Le cri
C'est un jour sans. Il fait beau dehors. J'aurais tellement de choses à dire. Il ne faut pas se plaindre. Il ne faut pas. Pourtant. Je me sens abandonnée. Je sais que ça n'a aucune sorte d'importance dans la course du monde, et pourtant, depuis mes yeux, c'est le monde qui est autour de moi. Comment ne pas devenir folle? Les contradictions s'empilent. On nous a appris qu'il était impossible d'être partout et nulle part à la fois. Que tout est le contraire de rien. On nous a appris beaucoup de choses, que l'on a crues ou pas. Pourtant.
Pourquoi, comment m'en vouloir encore? Si j'étais certaine qu'elles comprennent, qu'ils comprennent tous, je dirais ma vérité. J'essayerais. Est-ce de l'égocentrisme, est-ce pour éviter de sombrer la folie qui frappe à ma porte? Nous ne comprendrons jamais rien à l'Homme. Ces temps je suis perdue. Je suis tout et rien à la fois, n'en déplaisent à ceux qui nous ont appris les règles de l'impossible, trop remplie et pourtant si vide.
Je sais que je ne suis pas quelqu'un de facile. Je me laisse déborder. Je sais que ce n'est pas votre problème. Ce jour-là était un jour sans aussi. Un jour si noir que la tristesse, lasse de se faire son propre écho, lasse de rebondir sur vos sourires de façade sans jamais en troubler la surface, la tristesse est devenue colère. Vous n'avez pas voulu comprendre, vous n'aviez pas voulu comprendre. Qui sait? Peut-être m'étais-je mal exprimée. Ou pas exprimée du tout. Pour ma défense, on nous apprend cet art dès le plus jeune âge, et je suis bonne élève. J'ai appris la leçon; la tristesse est encombrante. Mais il ne s'agit pas de se défendre, ni d'accuser. Ceci n'est pas un procès, ni le mien ni le votre.
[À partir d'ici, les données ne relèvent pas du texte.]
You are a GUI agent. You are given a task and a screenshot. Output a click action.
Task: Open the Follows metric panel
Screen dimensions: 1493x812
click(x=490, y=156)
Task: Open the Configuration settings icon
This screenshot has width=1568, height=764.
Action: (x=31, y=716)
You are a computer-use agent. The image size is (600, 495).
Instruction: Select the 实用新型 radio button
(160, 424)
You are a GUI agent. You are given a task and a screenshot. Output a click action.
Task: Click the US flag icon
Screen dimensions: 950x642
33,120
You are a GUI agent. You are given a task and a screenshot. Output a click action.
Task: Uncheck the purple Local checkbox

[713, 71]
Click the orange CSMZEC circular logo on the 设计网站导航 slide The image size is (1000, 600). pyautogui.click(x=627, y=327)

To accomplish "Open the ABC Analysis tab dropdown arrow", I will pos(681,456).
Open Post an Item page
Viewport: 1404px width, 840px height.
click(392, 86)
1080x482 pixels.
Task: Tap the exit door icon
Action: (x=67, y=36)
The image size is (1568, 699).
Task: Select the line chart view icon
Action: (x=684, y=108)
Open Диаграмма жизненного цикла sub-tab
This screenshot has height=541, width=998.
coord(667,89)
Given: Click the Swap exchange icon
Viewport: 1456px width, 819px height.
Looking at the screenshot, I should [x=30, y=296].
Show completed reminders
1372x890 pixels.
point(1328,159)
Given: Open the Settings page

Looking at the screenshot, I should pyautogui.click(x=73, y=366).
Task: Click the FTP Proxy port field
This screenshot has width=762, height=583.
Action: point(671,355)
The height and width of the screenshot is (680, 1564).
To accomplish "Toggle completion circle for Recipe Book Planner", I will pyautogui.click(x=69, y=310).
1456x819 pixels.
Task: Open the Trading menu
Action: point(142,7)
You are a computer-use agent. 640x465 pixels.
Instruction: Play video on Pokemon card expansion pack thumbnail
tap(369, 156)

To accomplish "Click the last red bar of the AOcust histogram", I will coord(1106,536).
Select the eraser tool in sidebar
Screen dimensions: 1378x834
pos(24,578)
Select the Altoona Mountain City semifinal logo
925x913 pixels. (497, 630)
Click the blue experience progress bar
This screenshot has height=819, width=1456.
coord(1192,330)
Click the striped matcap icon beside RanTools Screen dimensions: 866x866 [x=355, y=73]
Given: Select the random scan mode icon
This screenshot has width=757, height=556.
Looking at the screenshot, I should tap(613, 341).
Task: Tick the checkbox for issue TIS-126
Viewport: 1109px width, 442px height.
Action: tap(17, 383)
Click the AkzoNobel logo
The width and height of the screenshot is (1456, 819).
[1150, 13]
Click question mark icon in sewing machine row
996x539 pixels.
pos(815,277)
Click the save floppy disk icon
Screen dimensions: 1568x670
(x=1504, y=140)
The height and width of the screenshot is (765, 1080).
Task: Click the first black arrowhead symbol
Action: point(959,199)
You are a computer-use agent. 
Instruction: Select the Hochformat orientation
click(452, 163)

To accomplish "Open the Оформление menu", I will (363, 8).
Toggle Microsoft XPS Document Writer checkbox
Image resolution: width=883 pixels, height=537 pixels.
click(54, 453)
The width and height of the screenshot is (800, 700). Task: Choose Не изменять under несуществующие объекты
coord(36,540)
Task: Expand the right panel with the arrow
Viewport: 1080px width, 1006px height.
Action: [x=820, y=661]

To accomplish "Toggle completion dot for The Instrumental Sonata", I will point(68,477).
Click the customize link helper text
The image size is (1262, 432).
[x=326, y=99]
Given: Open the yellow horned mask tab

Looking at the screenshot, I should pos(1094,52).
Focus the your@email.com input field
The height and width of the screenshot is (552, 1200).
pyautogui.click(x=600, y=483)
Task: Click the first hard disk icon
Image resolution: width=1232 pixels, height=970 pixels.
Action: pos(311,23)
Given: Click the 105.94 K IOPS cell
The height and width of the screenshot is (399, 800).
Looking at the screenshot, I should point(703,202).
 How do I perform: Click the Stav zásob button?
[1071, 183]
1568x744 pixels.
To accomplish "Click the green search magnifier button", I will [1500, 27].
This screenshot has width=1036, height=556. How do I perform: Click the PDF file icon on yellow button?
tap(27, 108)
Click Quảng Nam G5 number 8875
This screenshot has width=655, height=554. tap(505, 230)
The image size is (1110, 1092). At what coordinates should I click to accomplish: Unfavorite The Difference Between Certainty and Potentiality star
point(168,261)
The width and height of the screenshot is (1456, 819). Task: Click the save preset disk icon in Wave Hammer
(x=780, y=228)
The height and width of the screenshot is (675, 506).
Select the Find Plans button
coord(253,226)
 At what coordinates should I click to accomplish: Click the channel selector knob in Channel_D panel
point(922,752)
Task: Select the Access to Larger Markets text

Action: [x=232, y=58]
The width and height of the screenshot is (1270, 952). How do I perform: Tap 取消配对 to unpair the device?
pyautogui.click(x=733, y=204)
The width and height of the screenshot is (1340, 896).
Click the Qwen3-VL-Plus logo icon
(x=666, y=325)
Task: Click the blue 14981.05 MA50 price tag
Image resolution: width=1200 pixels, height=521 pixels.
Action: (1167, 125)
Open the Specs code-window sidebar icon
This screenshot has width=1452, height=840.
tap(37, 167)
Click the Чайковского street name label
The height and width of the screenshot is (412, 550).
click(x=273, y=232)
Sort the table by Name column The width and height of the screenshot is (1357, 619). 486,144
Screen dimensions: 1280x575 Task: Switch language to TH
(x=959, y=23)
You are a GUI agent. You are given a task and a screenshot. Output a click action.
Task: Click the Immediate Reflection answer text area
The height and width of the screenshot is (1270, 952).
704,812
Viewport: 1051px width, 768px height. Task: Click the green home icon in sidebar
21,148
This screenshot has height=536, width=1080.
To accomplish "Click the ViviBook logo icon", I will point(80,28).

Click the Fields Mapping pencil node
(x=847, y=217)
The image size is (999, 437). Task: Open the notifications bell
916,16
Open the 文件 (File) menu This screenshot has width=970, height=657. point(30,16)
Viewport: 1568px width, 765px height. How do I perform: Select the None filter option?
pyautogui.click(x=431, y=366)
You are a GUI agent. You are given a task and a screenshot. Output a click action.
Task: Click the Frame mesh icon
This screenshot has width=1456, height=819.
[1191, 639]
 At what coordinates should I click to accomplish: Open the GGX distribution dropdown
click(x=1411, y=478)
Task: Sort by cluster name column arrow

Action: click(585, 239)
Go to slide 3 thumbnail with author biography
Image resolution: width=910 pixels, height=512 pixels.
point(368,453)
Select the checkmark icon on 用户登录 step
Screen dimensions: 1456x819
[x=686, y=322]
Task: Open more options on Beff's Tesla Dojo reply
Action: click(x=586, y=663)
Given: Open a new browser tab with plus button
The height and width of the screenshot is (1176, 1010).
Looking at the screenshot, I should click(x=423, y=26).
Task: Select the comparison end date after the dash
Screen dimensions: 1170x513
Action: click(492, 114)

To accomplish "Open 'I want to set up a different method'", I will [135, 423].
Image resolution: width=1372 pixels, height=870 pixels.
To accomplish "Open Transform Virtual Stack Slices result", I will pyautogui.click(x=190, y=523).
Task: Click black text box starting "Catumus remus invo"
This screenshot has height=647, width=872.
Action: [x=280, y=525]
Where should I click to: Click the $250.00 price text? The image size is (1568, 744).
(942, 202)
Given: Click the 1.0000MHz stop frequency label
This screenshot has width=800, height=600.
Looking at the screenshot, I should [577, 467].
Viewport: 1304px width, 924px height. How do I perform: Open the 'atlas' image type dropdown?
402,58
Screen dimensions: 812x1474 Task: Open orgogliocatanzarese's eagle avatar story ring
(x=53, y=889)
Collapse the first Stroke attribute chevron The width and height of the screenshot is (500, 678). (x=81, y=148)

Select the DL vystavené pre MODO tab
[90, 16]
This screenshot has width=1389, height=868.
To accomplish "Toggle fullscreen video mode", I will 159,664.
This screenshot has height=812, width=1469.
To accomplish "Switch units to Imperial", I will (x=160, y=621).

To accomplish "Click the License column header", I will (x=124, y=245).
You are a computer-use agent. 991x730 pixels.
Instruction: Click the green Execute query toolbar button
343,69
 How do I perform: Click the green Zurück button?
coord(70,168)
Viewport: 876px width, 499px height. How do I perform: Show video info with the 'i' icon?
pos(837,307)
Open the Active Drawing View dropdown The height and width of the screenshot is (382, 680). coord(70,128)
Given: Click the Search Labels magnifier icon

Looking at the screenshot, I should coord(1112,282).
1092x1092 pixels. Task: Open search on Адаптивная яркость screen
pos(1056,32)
Quoiqu'à y bien réfléchir, le mien a déjà eu lieu, et j'aimerais dire que je me sens condamnée par vos regards, votre distance. Votre silence. Je ne sais plus quoi faire de toute ça. Parfois, j'aimerais ne plus rien avoir à en faire.
Probablement, vous n'avez pas pensé à tous les échos de votre sentence. Pourtant. Pourtant ils résonnent. Que faire quand un faux-pas peut valoir le désamour de la personne qui vous a mise au monde, le désamour de celles qui ont grandi à vos côtés? Comment ne pas rester figé, de peur de se tromper de nouveau? Comment faire confiance quand l'abandon est là, si proche? Je tremble sur mes fondations que je découvre si fragiles.
J'avais essayé de vous le dire. Je crois. Cela fait si longtemps, je ne suis plus sûre de rien. Je me rappelle de sensations, de sentiments qui débordent. De vagues, de larmes. De la boule logée dans mon estomac. Je me rappelle des médicaments, dont personne n'a rien voulu savoir. Je me rappelle que je suis restée paralysée la semaine précédent ce jour sans. C'est à cause de ma tête. J'avais peur. Peur de ne pas être comprise, de ne pas être entendue. Et comme souvent quand la peur prend le dessus, j'ai couru à ma perte. Mais ce que je voudrais que vous compreniez, ce qu'il faut que vous compreniez, c'est que peut-être pour une fois, j'avais raison d'avoir peur. Cette peur qui me paralysait n'était pas une invention, je ne l'ai pas sortie de nulle part; je vous connaissais. Vous avez réagi exactement comme je redoutais que vous réagiriez. Tout ceci est d'une tristesse. J'ai explosé ce jour-là, parce que j'avais trop peur de faire sortir les larmes avant. J'avais trop peur que vous y voyiez une accusation quelconque. Il est malvenu de se sentir mal; on pourrait blesser quelqu'un. Aujourd'hui je reconnais ma faute, mais je sais aussi d'où elle vient. Et elle ne mérite pas ça. Je ne sais plus qui je suis. Qui j'ai le droit d'être. Qui, au fond, sera capable de m'aimer et que dois-je abandonner de moi pour que ce soit le cas? Voilà la question qui depuis trois ans résonne dans ma tête, depuis cette soirée où j'ai essayé bien maladroitement de faire entendre ma voix. Depuis, il m'est impossible de crier, même dans mes rêves.